しかし当の東名はとても歩きにくく、出来れば碧には離れて歩いて欲しかったが、碧がとても放してくれそうに無いために仕方なく付き合っている。
駅に着きベンチに並んで座り電車が来るのを待つ、俯きながら碧が東名に話し始めた、
「もし、今日私が居なかったらお父さんの写真を撮っていたの」
「ああ、それが仕事だからな」
それは碧の家庭の崩壊を招いてしまう事で、本来なら二人が並んで座って居るのは変な話だ。
「仕事だからって、探偵さんにはそれで良くても私は」
「東名だ、あまり探偵だと言わないでくれ」
東名は小さくため息を吐いてから碧の方へ向き直りそう言った、碧は少し戸惑ったが、
「・・・探偵さんにはそれで良くても、私もお父さんもどうなるの」
碧は東名を睨みつけながら語気を強めて言う、碧の両目にはうっすらと涙を浮かべている、
「・・・」
東名は言葉に詰まる、本来ならば顔を合わせる事無く終わるはずだった仕事なのだが、訳あってしっちゃかめっちゃかになってしまった、
「お母さんも酷いよ、自分だって」
「それ以上は言わなくて良い、それは今回の依頼には関係の無い事だ」
碧の言葉を遮り東名が口を挟む、碧は少し驚いた顔をしたがすぐに東名に、
「狡いよ、探偵さんは狡い」
「だからそれを言うなと言っているだろう、それを言ったらお前だって相当狡いぞ」
「お前じゃない、碧、知ってるでしょ」
「知ってるよ、お前の名前ぐらい」
「何が狡いの」
「え、何が」
「言ったじゃない私が狡いって、いったい私の何が狡いの」
碧がベンチから立ち上がりものすごい剣幕で東名に迫る、あまりの勢いに東名は気おされてしまうが。
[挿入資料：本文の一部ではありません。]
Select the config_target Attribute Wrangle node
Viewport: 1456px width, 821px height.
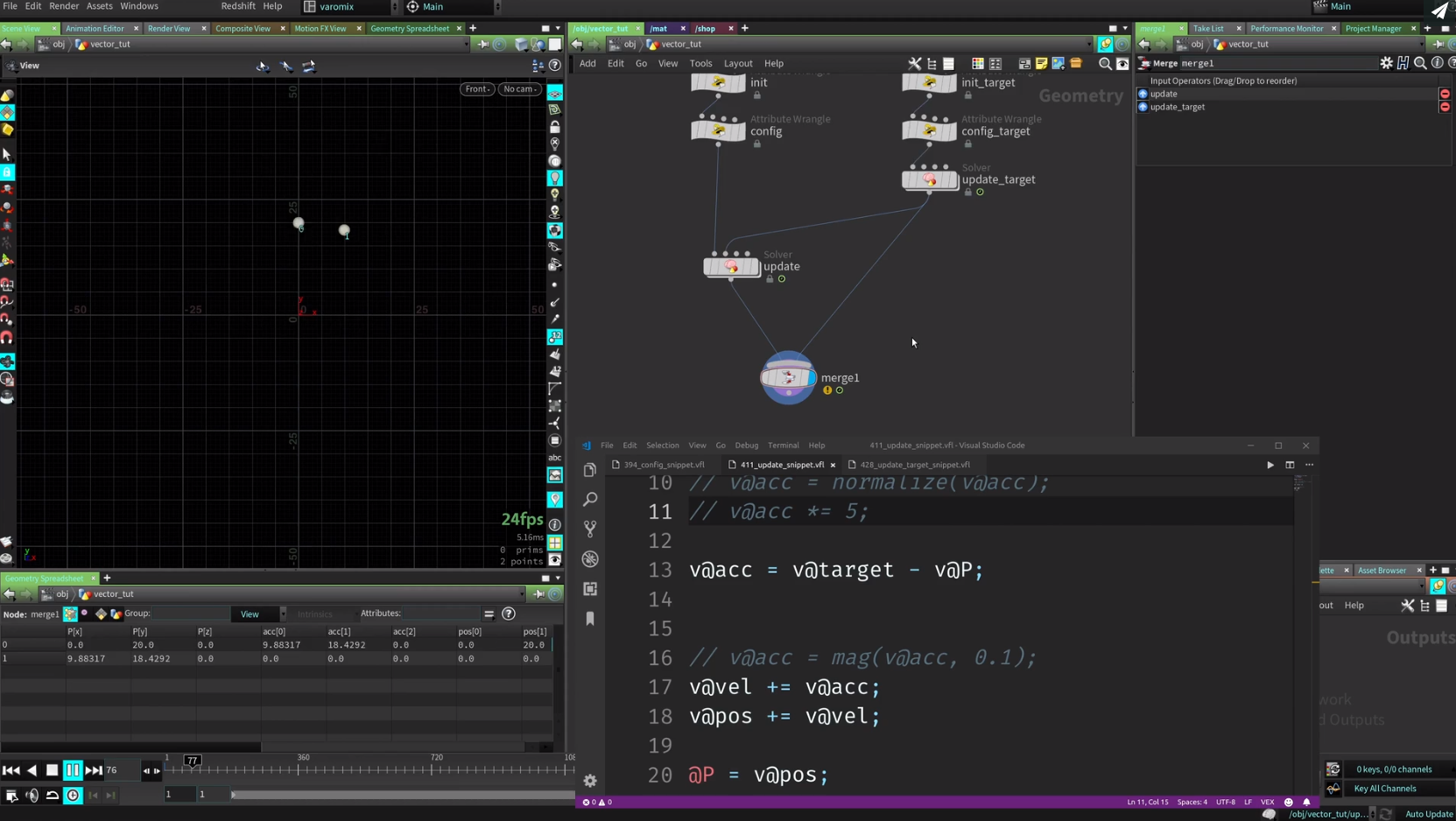coord(929,130)
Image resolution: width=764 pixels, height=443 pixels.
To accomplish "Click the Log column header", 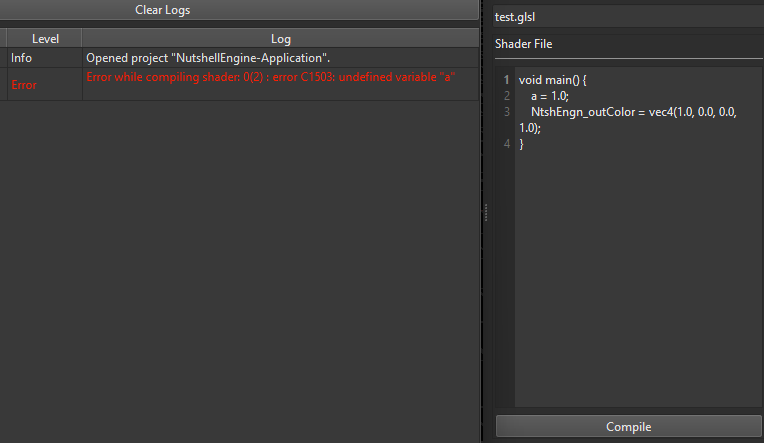I will click(280, 39).
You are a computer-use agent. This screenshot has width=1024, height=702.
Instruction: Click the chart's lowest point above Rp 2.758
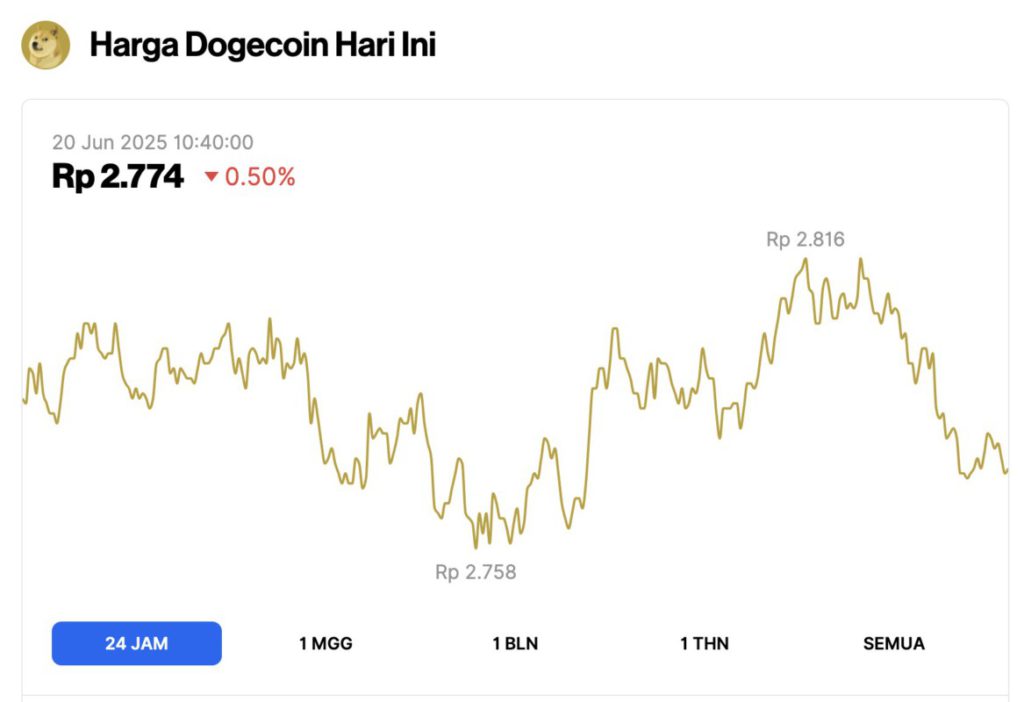(475, 547)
何とか碧を宥め賺してもう一度ベンチへ座らせることに成功した、
「俺の行く先々に現れて、こっちも仕事なんだから家族が出てこられちゃあやりずらい訳、わかる?」
「わからない、ならやめれば」
「そういう訳にはいかないの」
「仕事だから?」
「そう・・・だよ」
「仕事なら他人の家庭を壊しても良いの」
「そうじゃない、そういう場合もあるけどそうならない事もあるの、俺もいろいろ見てきてるから」
碧はふくれっ面になり黙ってしまった、するとタイミングよく電車がホームに入ってきた、
「さあこれに乗って帰るんだ、悪いようにはしないから」
「思い出した事が有るの」
そう言って碧は東名に凭れ掛かり上目遣いで東名を見ている、
「私、今日友達の家に泊まってくるって言って来たから、一晩泊めて」
「それは出来ない」
東名は即答で断った。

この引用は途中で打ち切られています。